Friday Reads – The Vegetarian 

Before my wife turned vegetarian, I’d always thought of her as completely unremarkable in every way.

And so begins the novel by Han Kang that is itself anything but unremarkable – a small novel, both in length and in story, but quite brutal in its impact.

It follows Yeong-hye, the “completely ordinary wife” who one day, following a disturbing dream, decides to become vegetarian. This simple act of subversion shocks and appalls her husband and her family. This is no pro or anti vegetarian novel – there is no politicising from the author about the act of eating meat. Instead, it is the impact that decision has in a Korean society, and the reasons behind that decision, that form the basis of this novel.

Yeong-hye is central to the novel, the protagonist, and yet she is also like an empty hole in the middle of it – the novel is told from the perspective of three different characters, neither of whom are her. The author learns very little about Yeong-hye’s life, both before and after her decision to turn vegetarian, and yet becomes deeply engrossed in the lives of those writing about Yeong-hye – her husband, her brother-in-law, her sister.
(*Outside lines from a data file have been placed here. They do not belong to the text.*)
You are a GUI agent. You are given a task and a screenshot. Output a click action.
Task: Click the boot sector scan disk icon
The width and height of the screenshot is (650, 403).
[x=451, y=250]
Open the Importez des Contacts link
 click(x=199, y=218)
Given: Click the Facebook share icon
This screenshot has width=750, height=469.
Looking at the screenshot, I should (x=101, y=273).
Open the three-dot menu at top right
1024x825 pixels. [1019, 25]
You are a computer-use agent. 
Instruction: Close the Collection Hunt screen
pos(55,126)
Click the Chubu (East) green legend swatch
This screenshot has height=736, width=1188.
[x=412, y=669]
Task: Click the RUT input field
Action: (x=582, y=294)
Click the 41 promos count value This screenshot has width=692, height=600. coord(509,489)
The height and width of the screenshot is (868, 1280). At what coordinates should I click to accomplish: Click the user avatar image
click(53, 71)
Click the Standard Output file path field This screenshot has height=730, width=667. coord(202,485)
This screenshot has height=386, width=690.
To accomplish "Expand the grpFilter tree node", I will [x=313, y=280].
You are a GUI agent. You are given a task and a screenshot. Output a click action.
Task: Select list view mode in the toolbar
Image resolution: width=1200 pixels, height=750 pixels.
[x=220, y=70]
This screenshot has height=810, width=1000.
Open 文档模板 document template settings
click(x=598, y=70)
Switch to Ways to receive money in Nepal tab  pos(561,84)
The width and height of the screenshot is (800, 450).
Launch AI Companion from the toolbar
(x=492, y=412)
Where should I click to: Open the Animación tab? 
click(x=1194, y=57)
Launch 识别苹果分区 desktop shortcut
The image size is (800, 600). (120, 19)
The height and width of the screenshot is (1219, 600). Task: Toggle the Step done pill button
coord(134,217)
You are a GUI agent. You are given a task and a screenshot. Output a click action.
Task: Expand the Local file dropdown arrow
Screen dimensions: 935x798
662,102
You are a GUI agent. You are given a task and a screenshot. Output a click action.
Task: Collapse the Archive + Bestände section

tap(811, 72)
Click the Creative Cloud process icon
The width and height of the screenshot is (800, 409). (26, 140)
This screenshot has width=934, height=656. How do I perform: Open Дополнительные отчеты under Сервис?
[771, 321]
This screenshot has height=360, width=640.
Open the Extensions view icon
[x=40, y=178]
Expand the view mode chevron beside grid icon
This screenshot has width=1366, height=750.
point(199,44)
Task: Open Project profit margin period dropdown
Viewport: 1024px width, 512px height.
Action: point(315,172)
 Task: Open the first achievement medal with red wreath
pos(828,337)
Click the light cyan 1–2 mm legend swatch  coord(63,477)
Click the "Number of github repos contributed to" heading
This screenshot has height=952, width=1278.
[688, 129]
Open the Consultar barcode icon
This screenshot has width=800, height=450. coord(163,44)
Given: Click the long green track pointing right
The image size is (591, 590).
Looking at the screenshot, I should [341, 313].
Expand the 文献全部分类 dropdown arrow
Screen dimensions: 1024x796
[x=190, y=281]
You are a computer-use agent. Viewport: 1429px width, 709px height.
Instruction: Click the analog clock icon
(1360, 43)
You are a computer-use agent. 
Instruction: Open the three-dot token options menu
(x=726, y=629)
Each section could almost be a different novel, and yet each is centred around the character of Yeong-Hye.

From the simple beginning, the novel turns darker, more violent, as Yeong-hye’s decision not to eat meat leads to Yeong-hye shrinking into herself, losing weight until the lines of her body become razor-sharp, ceasing to talk, to sleep, ceasing to eat entirely. There are moments of brutality in self-harm, in sexual violence, in force-feeding. And there are moments of beauty.

It is a really strange novel, like nothing else you will read (unless perhaps another Han Kang!) but it is exquisite – the kind of book that lingers on in your mind long after you put it down.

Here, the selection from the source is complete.